In contrast, over the past year MYOB devoted A$47 million to R&D spending on new features designed especially for the Australian and New Zealand markets. “We are very comfortable with our ANZ focus,” says Moss. “We believe in delivering solutions for them and we believe that we’ll compete very strongly in that space.”
Building an online ecosystem
Moss says that a key part of MYOB’s approach has been to build its software capabilities through strategic acquisitions, such as the purchase of BankLink in 2013. The aim is to expand the capabilities of MYOB’s products and better serve changing client needs through rapid access to innovative solutions.
“We want to understand how best to provide and service those needs – sometimes it’s an acquisition, sometimes it’s a partnership and sometimes we build it ourselves,” he explains.
Moss adds that partnerships have helped make MYOB’s products more attractive by creating a flexible ecosystem of integrated solutions that clients can adapt to very specific needs.

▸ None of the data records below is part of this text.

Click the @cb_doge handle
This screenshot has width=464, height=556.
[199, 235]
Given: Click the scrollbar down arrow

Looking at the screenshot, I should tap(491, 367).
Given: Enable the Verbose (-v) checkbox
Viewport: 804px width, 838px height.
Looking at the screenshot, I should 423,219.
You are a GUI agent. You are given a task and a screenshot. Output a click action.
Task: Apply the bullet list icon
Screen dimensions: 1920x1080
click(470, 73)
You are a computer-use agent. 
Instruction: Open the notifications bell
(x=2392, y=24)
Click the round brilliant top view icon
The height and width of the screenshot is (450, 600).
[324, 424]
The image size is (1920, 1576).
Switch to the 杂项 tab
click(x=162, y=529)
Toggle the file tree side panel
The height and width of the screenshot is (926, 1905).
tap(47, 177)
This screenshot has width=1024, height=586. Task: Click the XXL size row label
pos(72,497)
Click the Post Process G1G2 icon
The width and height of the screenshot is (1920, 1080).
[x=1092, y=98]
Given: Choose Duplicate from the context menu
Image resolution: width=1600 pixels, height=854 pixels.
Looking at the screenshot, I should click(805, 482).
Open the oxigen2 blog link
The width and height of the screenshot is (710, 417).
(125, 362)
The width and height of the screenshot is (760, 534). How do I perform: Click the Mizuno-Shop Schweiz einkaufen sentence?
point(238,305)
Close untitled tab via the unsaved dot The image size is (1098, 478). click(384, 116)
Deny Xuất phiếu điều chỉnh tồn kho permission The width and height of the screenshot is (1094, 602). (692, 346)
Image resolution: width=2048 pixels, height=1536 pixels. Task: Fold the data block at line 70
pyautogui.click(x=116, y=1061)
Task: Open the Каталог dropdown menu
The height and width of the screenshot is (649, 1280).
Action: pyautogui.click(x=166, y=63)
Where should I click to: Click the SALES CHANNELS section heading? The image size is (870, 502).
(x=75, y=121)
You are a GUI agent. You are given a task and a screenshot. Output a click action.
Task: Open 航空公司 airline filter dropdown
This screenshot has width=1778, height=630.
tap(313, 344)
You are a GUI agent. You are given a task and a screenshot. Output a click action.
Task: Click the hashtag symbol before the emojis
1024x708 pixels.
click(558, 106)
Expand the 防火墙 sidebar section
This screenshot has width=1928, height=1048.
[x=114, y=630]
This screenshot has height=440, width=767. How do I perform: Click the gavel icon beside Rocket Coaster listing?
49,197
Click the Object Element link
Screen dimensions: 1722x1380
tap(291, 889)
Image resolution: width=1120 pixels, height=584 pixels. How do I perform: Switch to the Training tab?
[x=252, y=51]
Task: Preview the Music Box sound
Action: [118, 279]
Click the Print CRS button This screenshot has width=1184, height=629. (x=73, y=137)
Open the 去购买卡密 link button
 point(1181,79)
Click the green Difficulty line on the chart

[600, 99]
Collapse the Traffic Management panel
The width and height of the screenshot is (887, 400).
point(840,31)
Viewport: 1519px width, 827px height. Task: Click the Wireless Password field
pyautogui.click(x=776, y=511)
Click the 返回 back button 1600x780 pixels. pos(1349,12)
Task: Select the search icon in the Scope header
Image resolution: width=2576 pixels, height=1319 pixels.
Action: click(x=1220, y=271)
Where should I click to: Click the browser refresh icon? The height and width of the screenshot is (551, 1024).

“There’s specific functionality that certain industries require, and we could never go out and build all of those very specific bespoke solutions,” he says. “So we try to create a platform that our clients can then access on the applications and have developers build on top of that to make it a seamless experience for our customers.”
That platform is also designed to give accountants a rich dashboard of client information for a higher level of service. “We try to help accountants to be advisers to their end customers, not just transaction processors and compliance agents,” says Moss.
Evolving at speed
Moss continues to map future scenarios and potential strategic responses in a rapidly evolving market.
“We look at our environment, we look at how things may change from a technology perspective, and we create a number of scenarios,” he says. “We’ll discuss and debate those. How likely are those to occur? What are the sorts of events that need to occur to create that end point? How can we shape those going forward?”
In one recent exercise, Moss and his team asked themselves what would happen if a new player adopted a “freemium” model – giving away accounting software free of charge.
“You have to think about how things will look in five or 10 years’ time. Will your own industry exist? There’s probably a lot more future thinking required now than in the past, just because of the sheer breadth of potential disruption.”
Three trends in accounting software for 2016
- Automation: Moss says advances in automation and software integration will continue to help reduce data entry, simplify workflows and reduce compliance tasks.
- Data analytics: Providing the right information at the right time, in a form that helps SMEs genuinely understand their business.
- Support for value-added advice: Providing advisers with rich, up-to-date data to power more insightful client conversations.
Who are your favourite business thinkers?
Michael Porter, author of Competitive Strategy
"Porter creates a framework for understanding markets through the interaction of five forces - industry rivalry, the bargaining power of suppliers, the bargaining power of buyers, the threat of new entrants and the threat of substitutes. I always go back to the five forces framework to understand a market."
John Hagel, author of The Only Sustainable Edge
"Hagel says most strategies are strategies of terrain, looking from the present out to the future. In contrast, strategies of trajectory start with a view of the future and work back to the implications for action in the present. We use his thinking about future scenarios in our strategy process."
Eric Ries, father of the lean start-up method
"We've adopted the lean start-up terminology from Ries...we think about individual elements within [our strategic plan] and we look at whether we pivot, perish or persevere around those elements. Businesses can apply the same approach to all of the elements in their strategic plan."